=== QUOTED PASSAGE ===
Color of Health Initiative seeks equal access to testing and creation of comprehensive community-wide support network as a matter of justice as we seek to suppress COVID-19.

Greater Cleveland Congregations (GCC) has launched a community-based campaign to test thousands across Cleveland and Cuyahoga County to contain the spread of COVID-19, with an emphasis on African American populations and other at-risk groups.

The campaign, known as the Color of Health Initiative, has recruited 17 congregations that will serve as sites for free testing through a partnership with the Cuyahoga County Board of Health and MetroHealth Systems. The Initiative is being co-chaired by GCC members and Cleveland pastors, Rev. Jawanza Karriem Colvin, Olivet Institutional Baptist Church; Rev. Ronald Maxwell, Affinity Missionary Baptist Church; and Rev. James Quincy, Lee Road Baptist Church.
 
Public health research and experts have pointed out the disproportionate impact COVID-19 has had on the poor and communities of color, exposing the inequities and injustices that GCC has been building power to correct since its founding. “There is an intersecting point between where race, poverty and this virus meet and it is ground zero for the worst of this pandemic,” says Rev. Colvin. “We aim to meet it head-on.”
 
GCC is also conducting a community-wide survey of its member congregations and the surrounding communities as research for organizing people to ensure public and private resources are directed toward the individuals and families most adversely affected by the virus and the socio-economic impact on households. “Much of the world has demonstrated that the resources and expertise exist to not simply slow the virus, but suppress it,” says Rev. Maxwell. “We must act together now to ensure that those resources are brought to bear within communities facing the greatest threat.”

The survey will enable persons across the city and county to provide first-person feedback on their experience with the virus and its implications on their social stability and financial well-being. GCC plans to utilize this information to identify strategies and action steps that will serve as effective tools to support affected individuals and families who may be subject to financial and social disruption due to exposure to COVID-19. In addition, the survey will provide important on-the-ground data that will be used in meetings with state and local public officials to improve the COVID-19 response in public policy, public health and public dollars. “Our community is in dire need of support to overcome the negative economic, emotional and physical effects of COVID-19,” says Rev. Quincy. “We are working to deliver critical support.”

 



The Greater Cleveland COVID-19 Rapid Respond Fund has awarded grants to Greater Cleveland Congregations to support two recent programs that GCC has undertaken. Each grant is for $500,000. One of the grants will support GCC’s work with Cleveland Owns and the Community Purchasing Alliance (CPA) to develop a collective purchasing program that will negotiate better prices on electricity, gas and other essential services for member congregations so they can use the savings to support their core missions during the pandemic crisis. The second grant is to support GCC’s recently announced Color of Health Initiative, a community-based COVID-19 testing campaign. A significant portion of the grant will be used to purchase personal protection equipment (PPE) through our partnership with the CPA. Each individual who has been tested will receive a bag that contains masks, hand sanitizers, disinfectant wipes and thermometers.
=== LISTED RECORDS ===
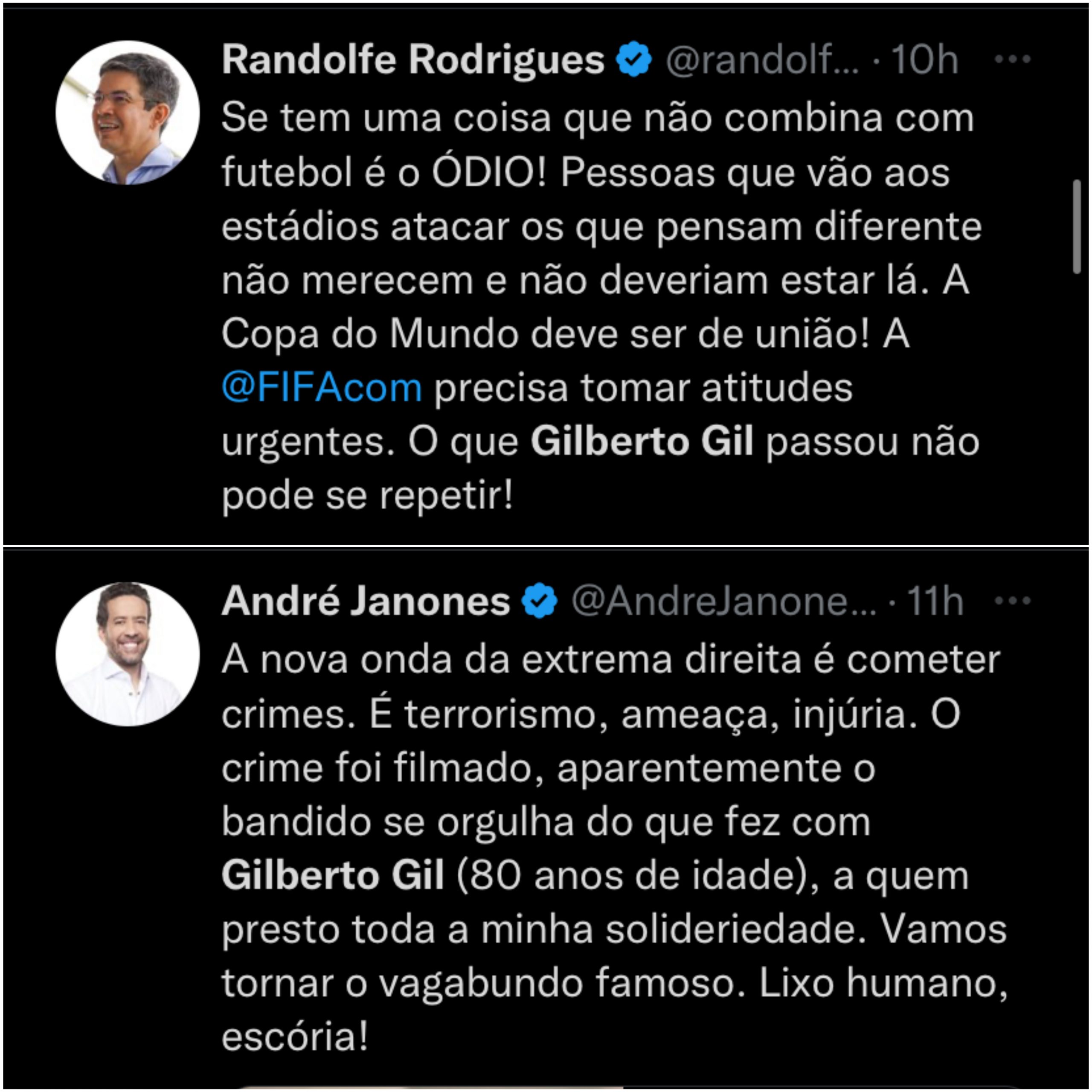The height and width of the screenshot is (1092, 1092).
Task: Click the @AndreJanone... username handle
Action: pos(723,601)
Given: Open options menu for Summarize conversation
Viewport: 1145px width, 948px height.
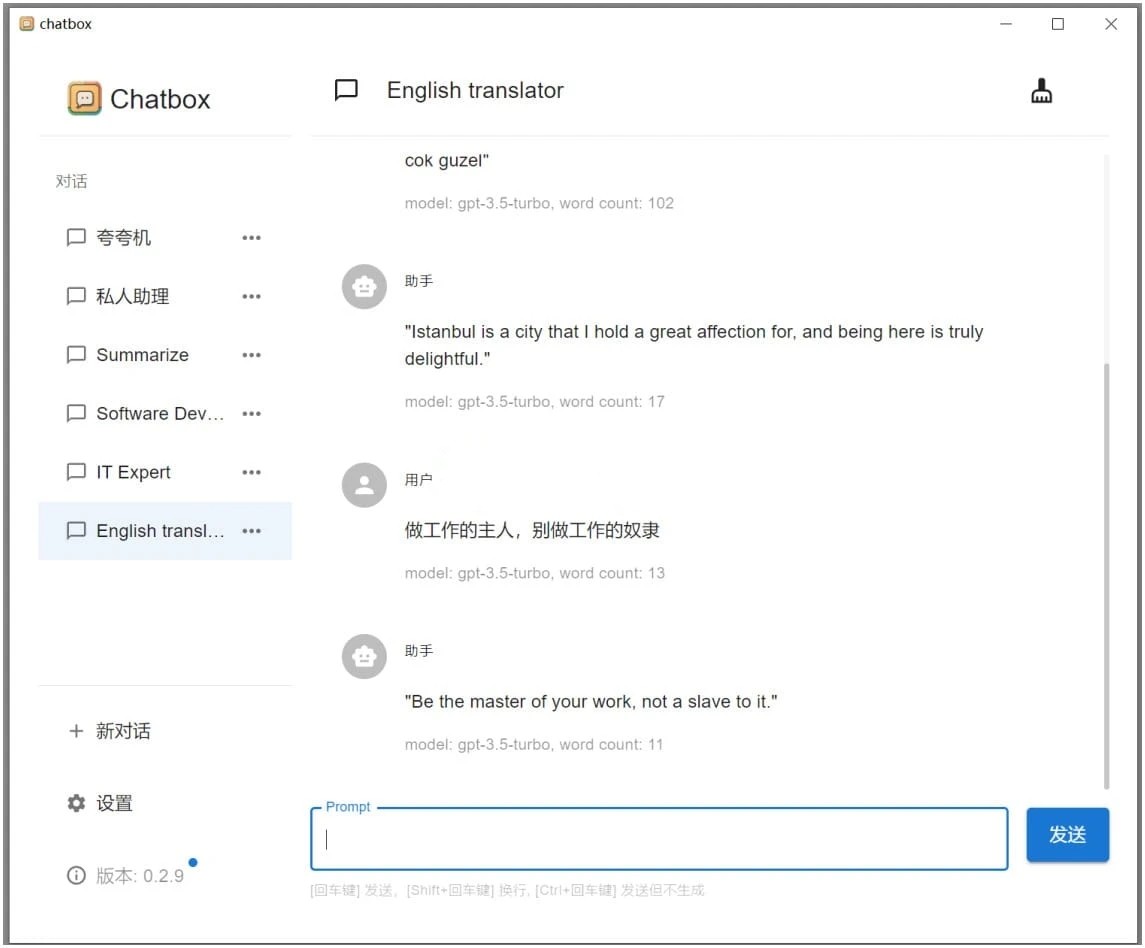Looking at the screenshot, I should 251,355.
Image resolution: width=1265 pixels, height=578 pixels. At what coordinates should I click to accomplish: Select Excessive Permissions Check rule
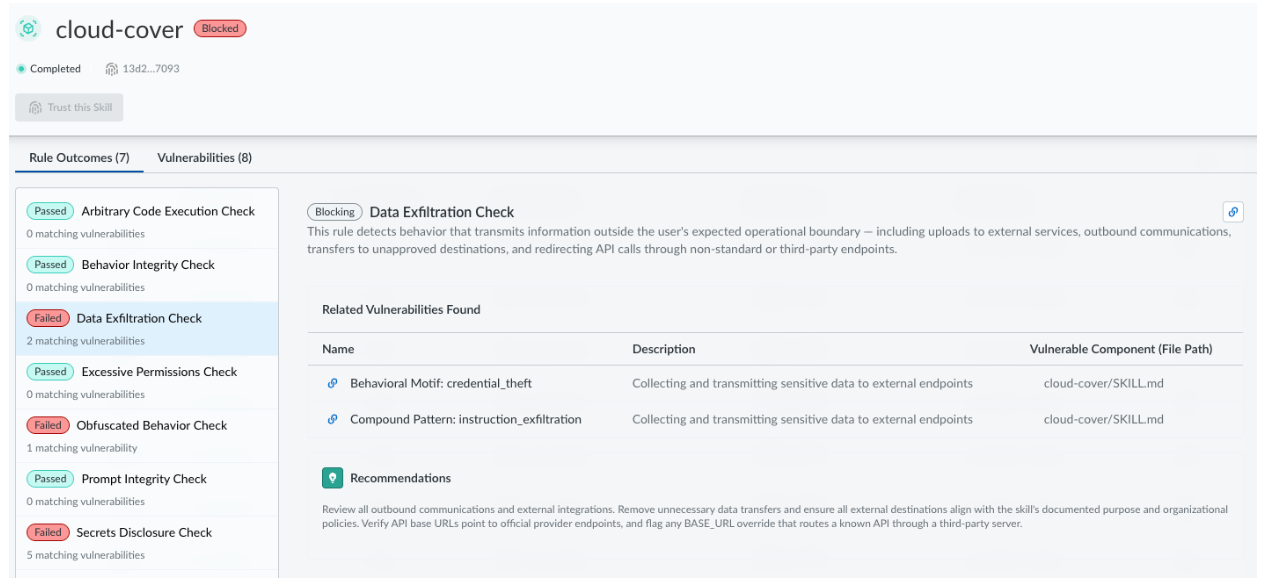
===
• REQUIRED WORK
1. Answer these about the Color of Health Initiative article:
(a) How many congregations will serve as free testing sites?
(b) How much is each grant from the Greater Cleveland COVID-19 Rapid Respond Fund?
(c) Which church is Rev. Ronald Maxwell with?
2. Repeat word for word the part of the Color of Health Initiative article that begins at the words "Color of Health Initiative seeks" and stops after the words "Road Baptist Church.".
You can leave the rows aside; they aren't needed here.

• TASK-BY-TASK SOLUTIONS
1.
(a) 17
(b) $500,000
(c) Affinity Missionary Baptist Church

2.
Color of Health Initiative seeks equal access to testing and creation of comprehensive community-wide support network as a matter of justice as we seek to suppress COVID-19.

Greater Cleveland Congregations (GCC) has launched a community-based campaign to test thousands across Cleveland and Cuyahoga County to contain the spread of COVID-19, with an emphasis on African American populations and other at-risk groups.

The campaign, known as the Color of Health Initiative, has recruited 17 congregations that will serve as sites for free testing through a partnership with the Cuyahoga County Board of Health and MetroHealth Systems. The Initiative is being co-chaired by GCC members and Cleveland pastors, Rev. Jawanza Karriem Colvin, Olivet Institutional Baptist Church; Rev. Ronald Maxwell, Affinity Missionary Baptist Church; and Rev. James Quincy, Lee Road Baptist Church.